(SOURCE INFORMATION Opens)

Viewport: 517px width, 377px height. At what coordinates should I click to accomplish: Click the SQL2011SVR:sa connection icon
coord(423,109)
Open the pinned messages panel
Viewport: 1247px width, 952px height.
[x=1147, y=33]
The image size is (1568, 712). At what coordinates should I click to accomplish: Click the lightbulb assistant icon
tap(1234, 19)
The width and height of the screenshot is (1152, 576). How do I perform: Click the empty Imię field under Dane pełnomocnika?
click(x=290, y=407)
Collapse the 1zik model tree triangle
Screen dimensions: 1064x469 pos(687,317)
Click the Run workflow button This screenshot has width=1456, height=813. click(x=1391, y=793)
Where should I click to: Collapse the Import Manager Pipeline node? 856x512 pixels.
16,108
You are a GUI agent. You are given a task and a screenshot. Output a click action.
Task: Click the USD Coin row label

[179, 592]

(SOURCE INFORMATION Closes)

▶ _TASK PROMPT_
Restate every record exactly, leaving nothing out.

▶ _EXERCISE OUTPUT_
Viewport: 517px width, 377px height. At what coordinates should I click to accomplish: Click the SQL2011SVR:sa connection icon
coord(423,109)
Open the pinned messages panel
Viewport: 1247px width, 952px height.
[x=1147, y=33]
The image size is (1568, 712). At what coordinates should I click to accomplish: Click the lightbulb assistant icon
tap(1234, 19)
The width and height of the screenshot is (1152, 576). How do I perform: Click the empty Imię field under Dane pełnomocnika?
click(x=290, y=407)
Collapse the 1zik model tree triangle
Screen dimensions: 1064x469 pos(687,317)
Click the Run workflow button This screenshot has width=1456, height=813. click(x=1391, y=793)
Where should I click to: Collapse the Import Manager Pipeline node? 856x512 pixels.
16,108
You are a GUI agent. You are given a task and a screenshot. Output a click action.
Task: Click the USD Coin row label

[179, 592]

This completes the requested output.